Cell Surface Sialoglycoproteins of Cultured Rat Cerebellar Interneurons

Abstract

The sialoglycoproteins of cultures of relatively pure rat cerebellar interneurons were labeled by NaIO4 oxidation/NaB 3H4 reduction. The labeled molecules were analyzed by polyacrylamide gel electrophoresis in sodium dodecyl sulfate followed by fluorography. Faint labeling could be detected in 3 components if cells were labeled without any oxidation. In young cultures, oxidation by galactose oxidase alone failed to reveal any additional bands. After oxidation by NaIO4 or galactose oxidase in the presence of neuraminidase, many more components were labeled. After NaIO4 oxidation, .apprx. 80% of the cell-associated radioactivity could be removed by treating the cells with neuraminidase, which left the cells > 95% viable.
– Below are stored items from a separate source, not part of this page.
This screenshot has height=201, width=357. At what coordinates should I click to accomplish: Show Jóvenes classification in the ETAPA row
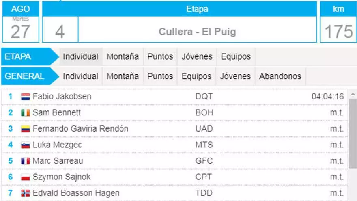[x=197, y=57]
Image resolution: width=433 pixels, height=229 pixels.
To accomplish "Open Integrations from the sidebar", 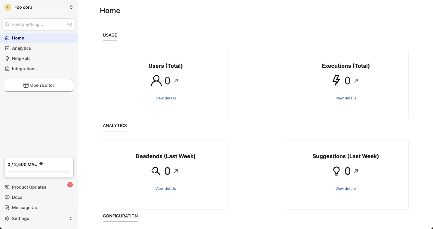I will [x=24, y=69].
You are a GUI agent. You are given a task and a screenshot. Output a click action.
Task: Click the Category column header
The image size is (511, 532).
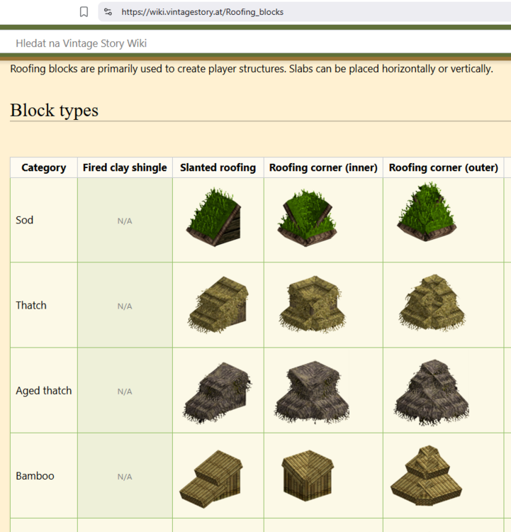[x=44, y=168]
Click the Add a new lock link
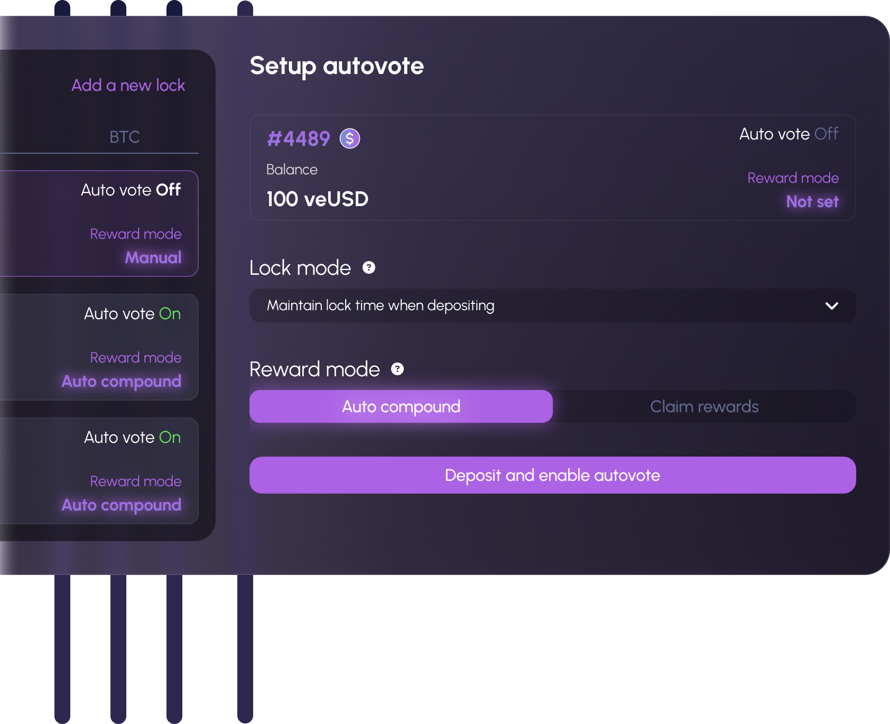Viewport: 890px width, 724px height. [x=128, y=85]
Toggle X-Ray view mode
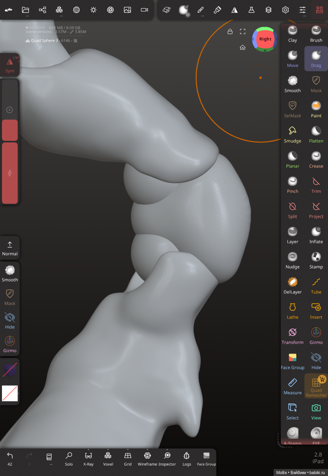Screen dimensions: 328x476 pos(88,459)
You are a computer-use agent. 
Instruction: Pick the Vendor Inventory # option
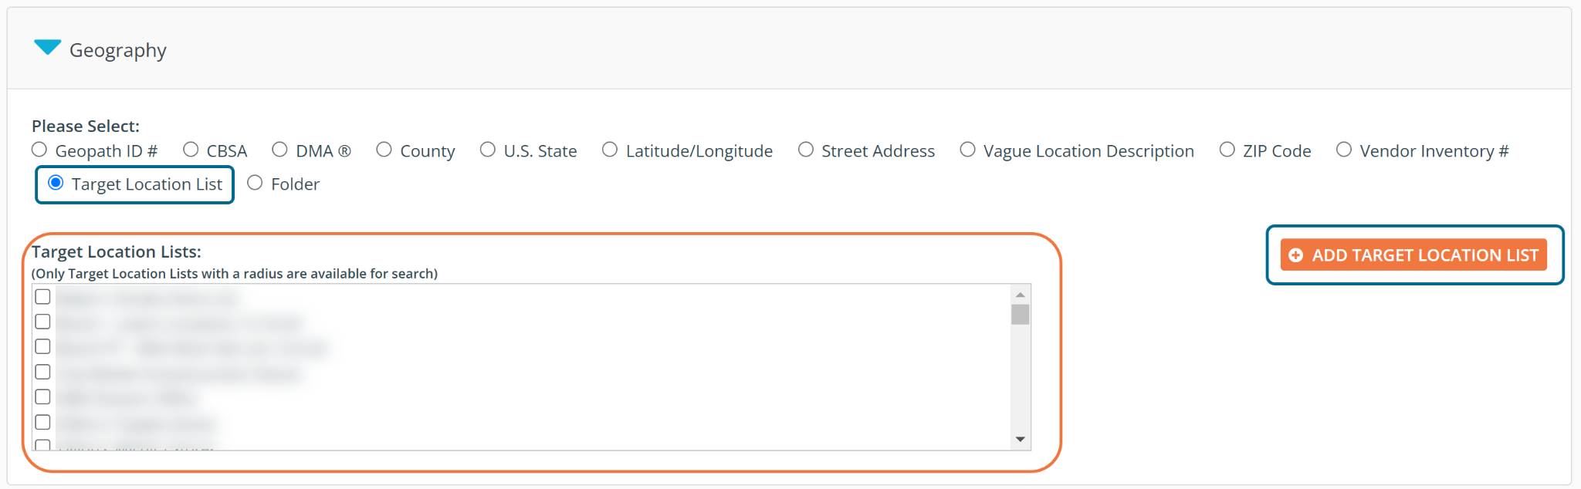click(x=1344, y=150)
The majority of the bands seen after neuraminidase treatment were substantially reduced when compared with untreated controls, supporting a surface localization of these molecules. Reproducible developmental changes were seen in the profiles of bands labeled by NaIO4/NaB 3H4 in time course studies of cultures up to 8 days in vitro. Some bands became more prominent, and others disappeared. The gel profiles of the neuron cultures were quite distinct from those of cerebellar astrocyte cultures, which contain all the cell types likely to be contaminants of the neuron cultures.